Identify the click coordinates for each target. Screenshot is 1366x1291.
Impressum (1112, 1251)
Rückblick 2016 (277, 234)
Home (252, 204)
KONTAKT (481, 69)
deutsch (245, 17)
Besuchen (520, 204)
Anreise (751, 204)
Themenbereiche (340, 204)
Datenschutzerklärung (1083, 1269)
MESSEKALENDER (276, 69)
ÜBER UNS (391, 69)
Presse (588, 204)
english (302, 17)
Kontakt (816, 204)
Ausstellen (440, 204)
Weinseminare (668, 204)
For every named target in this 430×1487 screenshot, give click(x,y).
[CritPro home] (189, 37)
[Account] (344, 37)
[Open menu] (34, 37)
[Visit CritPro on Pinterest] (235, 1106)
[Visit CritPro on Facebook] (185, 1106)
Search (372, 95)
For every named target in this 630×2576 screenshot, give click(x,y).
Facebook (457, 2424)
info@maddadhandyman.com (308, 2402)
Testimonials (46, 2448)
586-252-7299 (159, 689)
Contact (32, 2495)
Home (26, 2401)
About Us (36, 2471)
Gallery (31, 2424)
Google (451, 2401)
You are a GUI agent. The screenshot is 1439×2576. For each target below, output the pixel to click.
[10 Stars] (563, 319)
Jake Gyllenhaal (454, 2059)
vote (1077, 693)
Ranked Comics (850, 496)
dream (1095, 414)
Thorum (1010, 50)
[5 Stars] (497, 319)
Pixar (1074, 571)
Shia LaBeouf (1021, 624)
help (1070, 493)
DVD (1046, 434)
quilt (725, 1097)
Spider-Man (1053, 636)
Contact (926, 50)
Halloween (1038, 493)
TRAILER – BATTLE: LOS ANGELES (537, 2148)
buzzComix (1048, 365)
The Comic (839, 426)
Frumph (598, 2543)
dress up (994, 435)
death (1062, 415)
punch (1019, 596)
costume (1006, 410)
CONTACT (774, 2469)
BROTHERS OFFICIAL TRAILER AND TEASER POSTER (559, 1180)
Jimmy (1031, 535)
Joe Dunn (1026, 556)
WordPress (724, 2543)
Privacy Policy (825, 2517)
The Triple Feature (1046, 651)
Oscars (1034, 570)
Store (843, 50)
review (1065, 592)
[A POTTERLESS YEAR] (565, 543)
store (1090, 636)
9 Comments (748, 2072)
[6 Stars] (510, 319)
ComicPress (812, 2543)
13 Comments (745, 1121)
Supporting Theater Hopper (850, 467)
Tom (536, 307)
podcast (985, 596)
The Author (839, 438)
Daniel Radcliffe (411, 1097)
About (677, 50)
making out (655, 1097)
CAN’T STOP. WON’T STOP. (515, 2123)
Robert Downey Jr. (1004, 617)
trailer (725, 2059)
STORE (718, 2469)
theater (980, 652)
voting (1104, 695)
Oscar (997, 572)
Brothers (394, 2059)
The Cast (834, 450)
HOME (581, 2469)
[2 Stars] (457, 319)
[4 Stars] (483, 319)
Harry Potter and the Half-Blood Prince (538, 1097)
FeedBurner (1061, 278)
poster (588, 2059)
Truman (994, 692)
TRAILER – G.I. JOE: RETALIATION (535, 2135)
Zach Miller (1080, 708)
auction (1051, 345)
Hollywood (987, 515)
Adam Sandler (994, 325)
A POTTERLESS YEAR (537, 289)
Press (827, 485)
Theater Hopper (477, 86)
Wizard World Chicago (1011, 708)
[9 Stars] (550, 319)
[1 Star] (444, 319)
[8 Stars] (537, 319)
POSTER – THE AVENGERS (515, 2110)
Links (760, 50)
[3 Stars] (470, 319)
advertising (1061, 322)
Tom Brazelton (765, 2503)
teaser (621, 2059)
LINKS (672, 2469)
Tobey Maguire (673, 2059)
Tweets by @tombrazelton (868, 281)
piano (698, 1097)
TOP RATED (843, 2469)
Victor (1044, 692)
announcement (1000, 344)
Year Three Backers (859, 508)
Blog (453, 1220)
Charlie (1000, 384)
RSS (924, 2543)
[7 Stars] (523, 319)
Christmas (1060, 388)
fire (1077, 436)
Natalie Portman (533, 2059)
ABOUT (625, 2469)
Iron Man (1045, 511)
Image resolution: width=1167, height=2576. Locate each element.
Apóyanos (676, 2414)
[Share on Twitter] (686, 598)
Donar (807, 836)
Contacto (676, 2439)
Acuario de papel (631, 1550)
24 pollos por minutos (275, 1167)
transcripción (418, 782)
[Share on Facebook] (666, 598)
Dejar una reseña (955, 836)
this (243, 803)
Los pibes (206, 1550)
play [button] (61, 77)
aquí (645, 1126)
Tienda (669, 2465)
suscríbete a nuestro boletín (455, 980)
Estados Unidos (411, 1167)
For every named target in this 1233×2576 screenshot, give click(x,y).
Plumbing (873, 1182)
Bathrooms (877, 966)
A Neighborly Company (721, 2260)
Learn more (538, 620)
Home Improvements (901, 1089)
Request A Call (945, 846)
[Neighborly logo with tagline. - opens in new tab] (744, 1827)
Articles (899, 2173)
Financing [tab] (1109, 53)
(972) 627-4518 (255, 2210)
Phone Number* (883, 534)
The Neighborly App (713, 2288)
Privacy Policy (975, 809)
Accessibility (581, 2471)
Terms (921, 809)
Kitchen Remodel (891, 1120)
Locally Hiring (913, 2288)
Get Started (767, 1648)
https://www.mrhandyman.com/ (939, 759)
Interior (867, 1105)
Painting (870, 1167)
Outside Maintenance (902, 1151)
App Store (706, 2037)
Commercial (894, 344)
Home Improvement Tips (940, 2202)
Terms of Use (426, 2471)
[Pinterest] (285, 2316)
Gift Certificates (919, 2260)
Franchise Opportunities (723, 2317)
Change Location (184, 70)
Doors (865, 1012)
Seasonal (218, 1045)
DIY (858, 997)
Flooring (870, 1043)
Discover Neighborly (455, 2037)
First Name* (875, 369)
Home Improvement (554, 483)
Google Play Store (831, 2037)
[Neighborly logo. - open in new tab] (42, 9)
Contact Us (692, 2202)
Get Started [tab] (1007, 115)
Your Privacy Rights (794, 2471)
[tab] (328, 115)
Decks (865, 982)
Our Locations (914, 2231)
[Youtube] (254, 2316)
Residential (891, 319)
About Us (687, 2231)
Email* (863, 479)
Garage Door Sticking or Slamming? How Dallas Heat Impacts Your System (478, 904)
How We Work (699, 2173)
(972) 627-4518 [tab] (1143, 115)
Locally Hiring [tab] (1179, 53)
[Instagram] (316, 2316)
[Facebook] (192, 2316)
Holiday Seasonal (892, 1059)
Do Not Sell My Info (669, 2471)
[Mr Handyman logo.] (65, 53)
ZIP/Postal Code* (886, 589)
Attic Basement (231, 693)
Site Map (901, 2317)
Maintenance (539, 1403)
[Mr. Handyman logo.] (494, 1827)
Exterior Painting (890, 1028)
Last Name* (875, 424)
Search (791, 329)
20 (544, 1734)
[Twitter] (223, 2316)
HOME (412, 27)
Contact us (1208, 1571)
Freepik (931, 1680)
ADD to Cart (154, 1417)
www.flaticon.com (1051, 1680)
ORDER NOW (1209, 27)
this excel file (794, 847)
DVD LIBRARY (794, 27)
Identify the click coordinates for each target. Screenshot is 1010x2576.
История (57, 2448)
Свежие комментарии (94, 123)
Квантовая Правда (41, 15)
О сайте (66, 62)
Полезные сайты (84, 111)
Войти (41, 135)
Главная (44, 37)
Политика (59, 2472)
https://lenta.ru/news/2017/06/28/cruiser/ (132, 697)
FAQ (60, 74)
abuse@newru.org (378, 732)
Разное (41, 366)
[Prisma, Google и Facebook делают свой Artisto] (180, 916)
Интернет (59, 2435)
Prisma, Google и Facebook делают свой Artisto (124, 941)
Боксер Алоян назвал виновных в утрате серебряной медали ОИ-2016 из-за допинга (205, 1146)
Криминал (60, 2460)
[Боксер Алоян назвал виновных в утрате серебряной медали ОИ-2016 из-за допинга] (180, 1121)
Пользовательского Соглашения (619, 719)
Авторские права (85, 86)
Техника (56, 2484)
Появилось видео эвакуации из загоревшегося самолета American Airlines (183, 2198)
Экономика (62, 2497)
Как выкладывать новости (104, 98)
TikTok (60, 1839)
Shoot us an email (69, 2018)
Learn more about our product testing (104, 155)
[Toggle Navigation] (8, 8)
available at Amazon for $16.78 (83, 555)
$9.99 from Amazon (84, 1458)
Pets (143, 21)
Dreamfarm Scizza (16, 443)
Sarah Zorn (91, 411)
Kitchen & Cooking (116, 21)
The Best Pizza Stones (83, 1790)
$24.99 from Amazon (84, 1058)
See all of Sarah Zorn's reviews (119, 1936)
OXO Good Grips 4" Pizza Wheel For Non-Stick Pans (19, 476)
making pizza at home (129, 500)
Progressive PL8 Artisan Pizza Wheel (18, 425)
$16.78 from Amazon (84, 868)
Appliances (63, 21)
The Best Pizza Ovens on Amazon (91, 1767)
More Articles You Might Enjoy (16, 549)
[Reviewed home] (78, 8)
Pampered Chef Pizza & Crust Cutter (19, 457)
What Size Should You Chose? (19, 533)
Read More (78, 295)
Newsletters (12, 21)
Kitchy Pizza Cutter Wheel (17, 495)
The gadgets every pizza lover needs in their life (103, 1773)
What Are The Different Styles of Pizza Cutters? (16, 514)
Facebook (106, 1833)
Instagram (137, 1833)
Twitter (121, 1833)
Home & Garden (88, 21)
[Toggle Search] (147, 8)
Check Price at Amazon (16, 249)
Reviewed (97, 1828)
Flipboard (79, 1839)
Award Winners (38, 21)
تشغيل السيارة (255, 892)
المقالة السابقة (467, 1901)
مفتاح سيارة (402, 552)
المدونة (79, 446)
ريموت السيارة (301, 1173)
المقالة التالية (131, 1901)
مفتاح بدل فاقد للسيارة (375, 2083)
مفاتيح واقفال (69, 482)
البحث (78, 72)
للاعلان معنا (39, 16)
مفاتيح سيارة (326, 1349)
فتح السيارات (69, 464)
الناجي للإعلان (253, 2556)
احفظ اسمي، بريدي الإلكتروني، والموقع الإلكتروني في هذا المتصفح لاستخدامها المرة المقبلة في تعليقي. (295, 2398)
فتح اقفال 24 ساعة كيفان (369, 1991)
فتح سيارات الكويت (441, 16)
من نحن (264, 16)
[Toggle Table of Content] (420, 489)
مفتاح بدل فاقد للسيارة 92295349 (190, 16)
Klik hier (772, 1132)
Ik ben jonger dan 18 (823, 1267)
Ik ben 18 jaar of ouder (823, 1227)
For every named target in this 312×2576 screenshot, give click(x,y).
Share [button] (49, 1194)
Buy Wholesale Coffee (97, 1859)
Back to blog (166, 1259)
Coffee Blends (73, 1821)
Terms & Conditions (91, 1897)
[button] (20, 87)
━━━━━━━━
-- WORK INSTRUCTIONS --
One stretch of the lines above is wanted, from the line that contains "The Author (839, 438)" through the line that contains "HOME (581, 2469)". Output it exactly.

-- COMPLETED TASK --
The Author (839, 438)
Daniel Radcliffe (411, 1097)
About (677, 50)
making out (655, 1097)
CAN’T STOP. WON’T STOP. (515, 2123)
Robert Downey Jr. (1004, 617)
trailer (725, 2059)
STORE (718, 2469)
theater (980, 652)
voting (1104, 695)
Oscar (997, 572)
Brothers (394, 2059)
The Cast (834, 450)
HOME (581, 2469)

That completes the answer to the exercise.